Import GetOldTweets3 as got

# Defining the search criteria.
tweetCriteria = got.manager.TweetCriteria().setQuerySearch('Eindhoven').setSince("2019-05-01").setUntil("2019-09-30").setMaxTweets(1)

# Collecting one tweet based on the search criteria and store it to the variable "tweet".
tweet = got.manager.TweetManager.getTweets(tweetCriteria)[0]

# Print the text of the collected tweet.
print(tweet.text)

It might be that you need to access a function from one package multiple times. If the package name is quite long, this means that you have to repeat that long name several times. This may make your code less readable and could even slow you down in writing your code. To overcome this issue, we can use import x as y, where x is the actual name of the package and y is the abbreviation you would like to use.
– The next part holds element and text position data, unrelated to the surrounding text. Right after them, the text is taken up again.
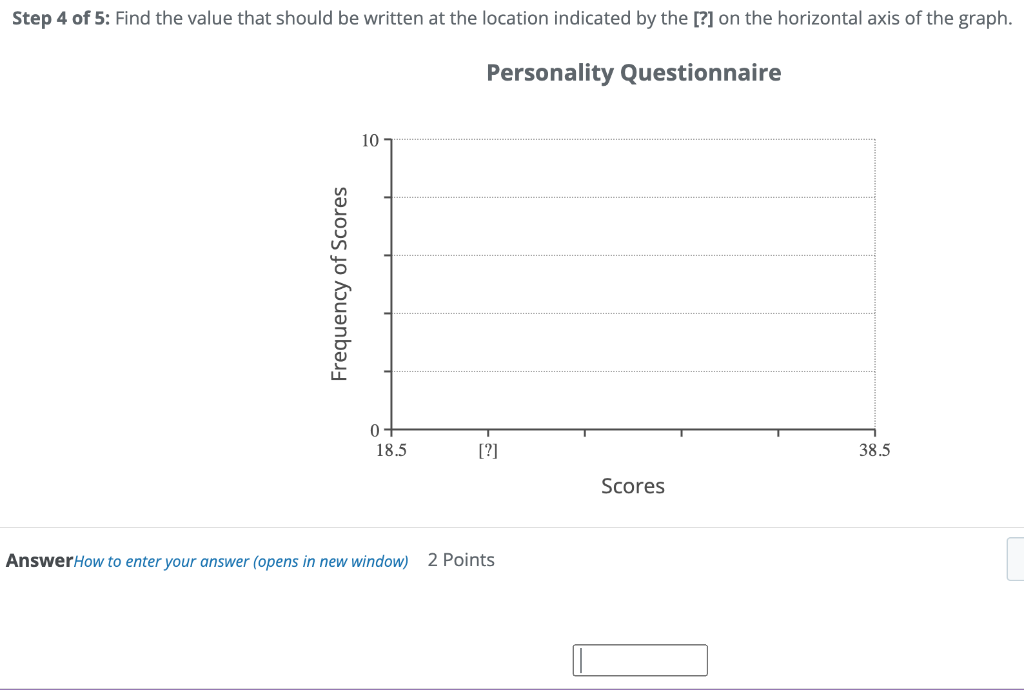This screenshot has width=1024, height=690.
Task: Click the [?] label on horizontal axis
Action: 488,450
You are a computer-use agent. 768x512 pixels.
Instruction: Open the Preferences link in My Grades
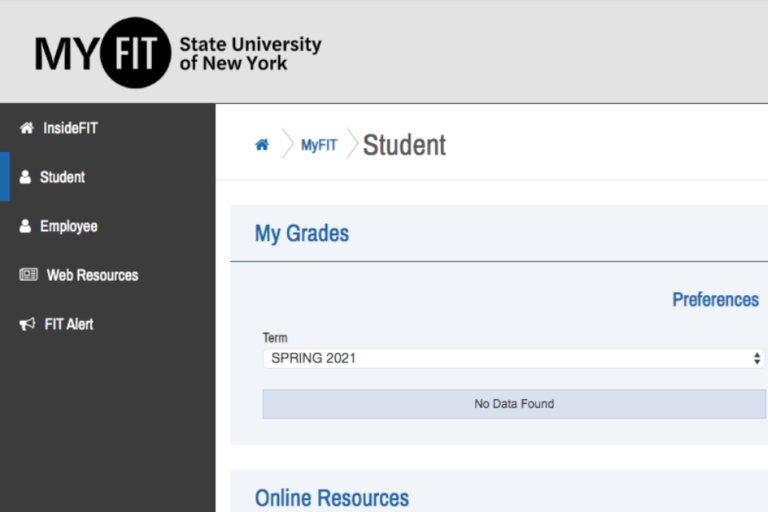coord(715,299)
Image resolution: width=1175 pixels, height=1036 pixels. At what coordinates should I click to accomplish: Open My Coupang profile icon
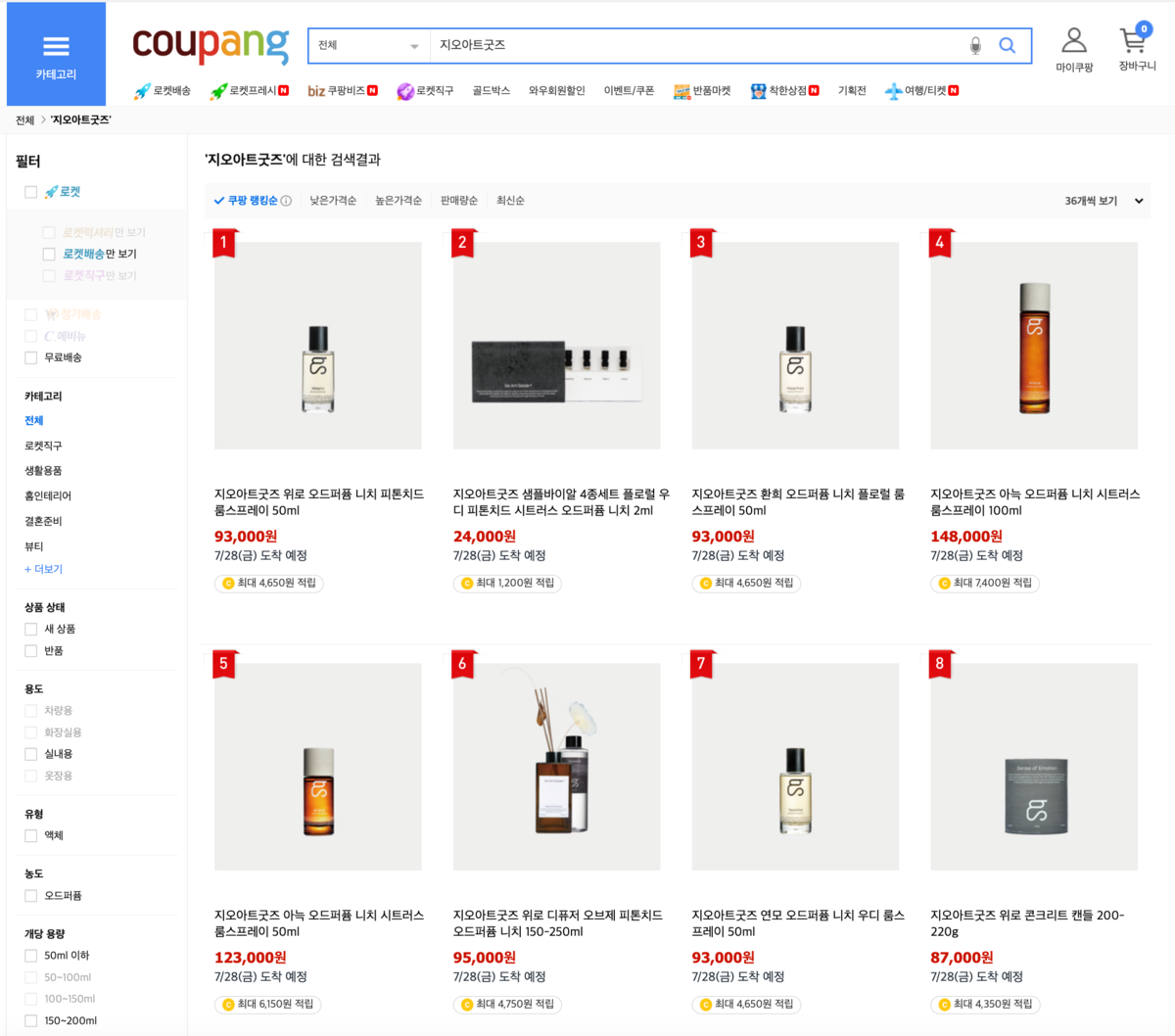pyautogui.click(x=1074, y=49)
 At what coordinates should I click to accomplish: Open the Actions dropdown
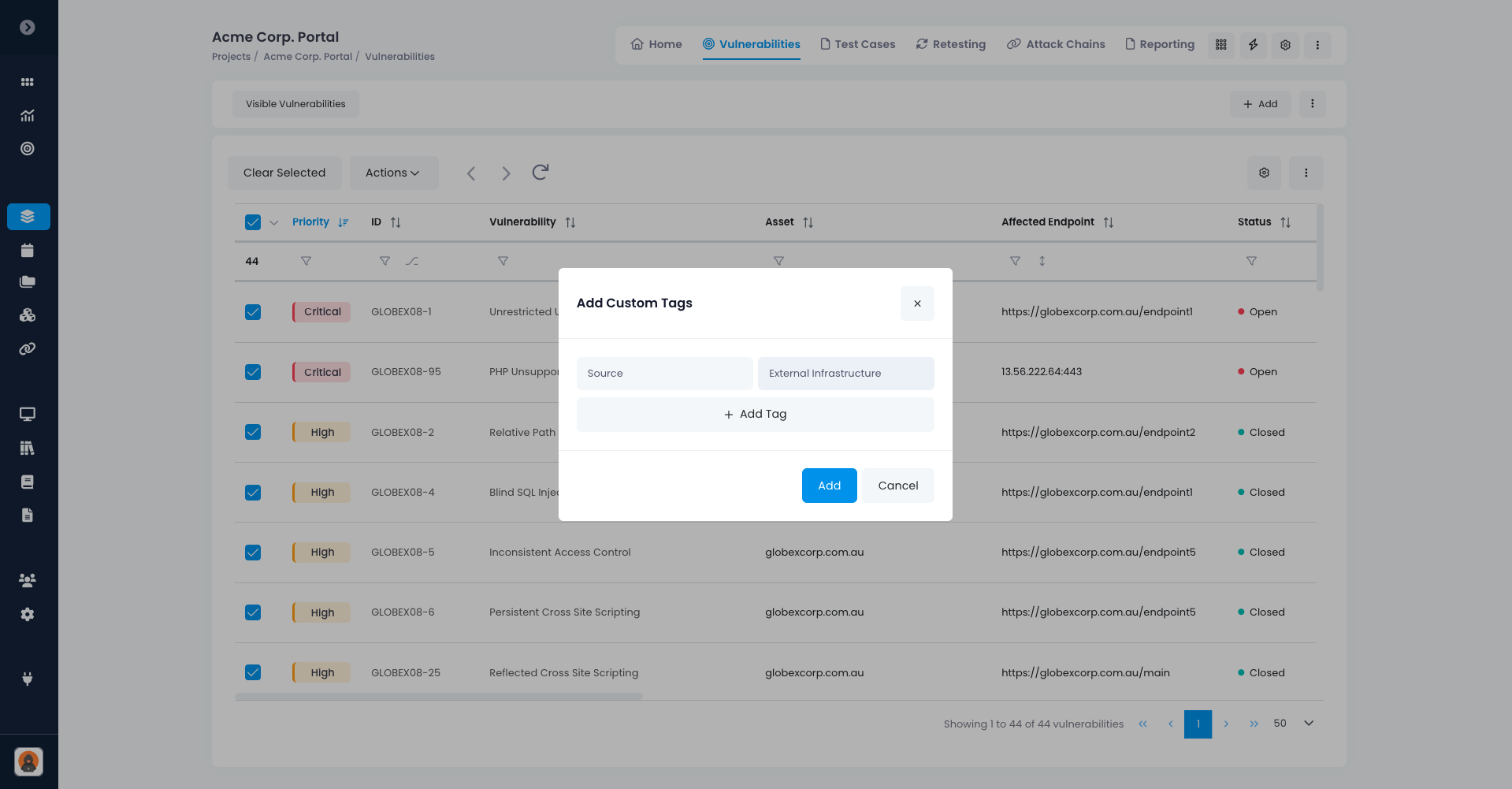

Exercise 2: Collecting a Tweet using GetOldTweets3

  1. Do you know what datatype the variable "tweet" is in the example above?
  2. Adapt the search criteria in the example above to collect one tweet on a topic of your choice, posted in the year 2017
  3. Print the text of the tweet you just collected. (See the example code.)
  4. Use the "import x as y" structure to import GetOldTweets3 as GOT3. Test if the code of the previous two exercises still works properly.
  5. Try to print the hashtags of the tweet that you just collected. If your tweet does not appear to have any hashtags, adapt your search criteria until you find one that does. (Hint, look under "Python classes" on this) github page.
  6. Advanced: Write a loop to collect multiple tweets (e.g. 10). Add a counter to keep track of how many tweets you collected. For each tweet that you have collected, print one line with first the index of the tweet (based on the counter), then the content and finish the line with the hashtags.


4. Finding Packages

There is a huge supply of free modules and packages available for you to download. Almost anything you would want to do using Python can be done in multiple ways. Therefore it is recommended to simply start a Google search and try out some different options. Play around with what is available and see what fits your project best.

To help you get started, you can find a list below of very common and useful packages. We discuss some of these packages in greater detail in other tutorials.

  • NumPy: NumPy is a fundamental library for working with numerical data. It can work with special array objects (called numpy array), which is a grid of indexed values (much like a dataset in SPSS). You can perform mathematical operations on these arrays, like summing over a particular column.
  • pandas: Pandas provides a huge set of tools for data analysis and manipulation. You can use it to perform descriptive analyses (e.g. summary statistics), but also to develop plots (e.g. bar charts or boxplots). Some specific extensions are available such as GeoPandas, which is specifically developed to work with GIS data.
  • Matplotlib: If you are specifically interested in visualization, including animated and interactive images, the Matplotlib library might the interesting to have a look at.
  • Keras: Keras is a well-known library for machine learning. You can use this package if you want to work with neural networks.
  • Scrapy: If you are looking to collect data from the internet, you could consider Scrapy. This package allows you to “scrape” data from websites.
Note: If you are using the Anaconda Python distribution (see here), you will find some of these packages installed already.